• Stored items:
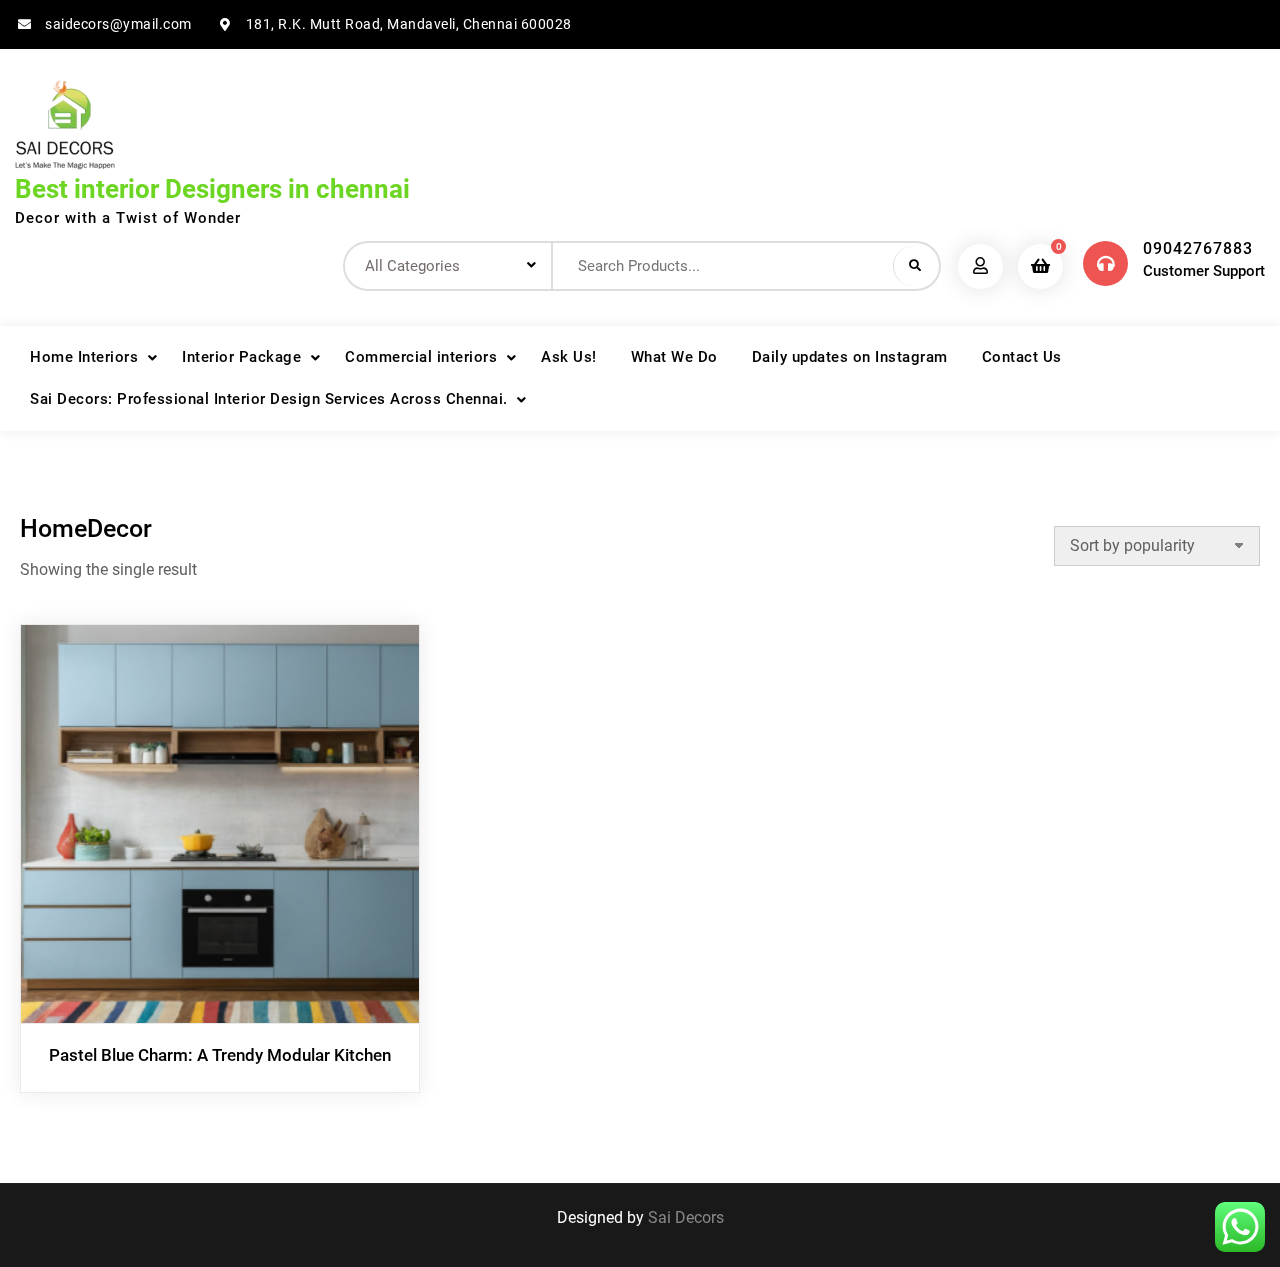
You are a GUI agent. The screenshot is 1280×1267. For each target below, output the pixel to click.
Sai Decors (686, 1217)
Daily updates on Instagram (850, 357)
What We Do (674, 357)
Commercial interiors (421, 357)
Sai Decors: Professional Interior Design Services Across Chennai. (269, 399)
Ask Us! (569, 357)
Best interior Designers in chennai (212, 189)
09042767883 (1198, 248)
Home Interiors (84, 357)
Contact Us (1022, 357)
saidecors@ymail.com (118, 24)
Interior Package (241, 357)
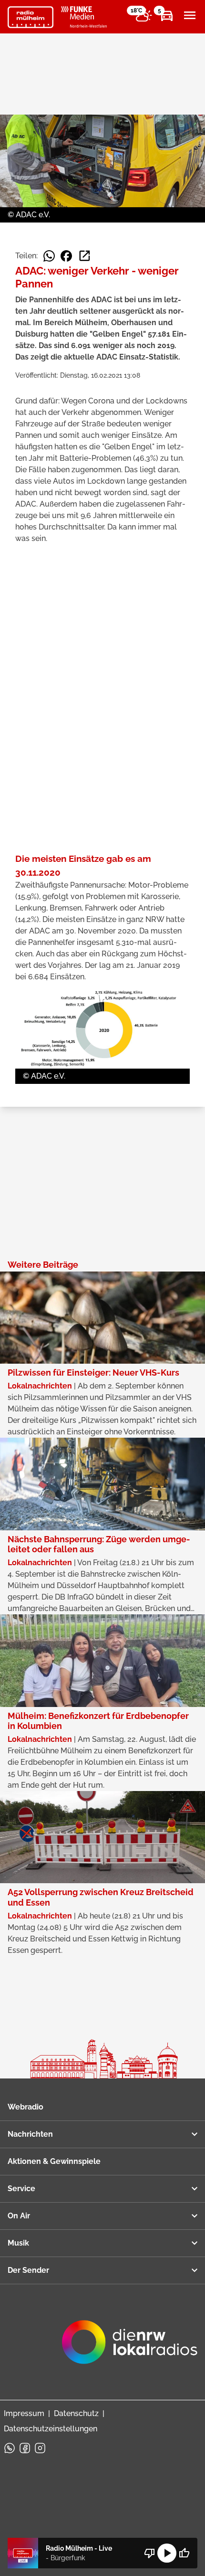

• TASK PROMPT: Pictures excluded, print only the lines from the one with "Home Interiors (84, 357)" through the end of the entries above, exactly as written.

• TASK RESPONSE:
Home Interiors (84, 357)
Contact Us (1022, 357)
saidecors@ymail.com (118, 24)
Interior Package (241, 357)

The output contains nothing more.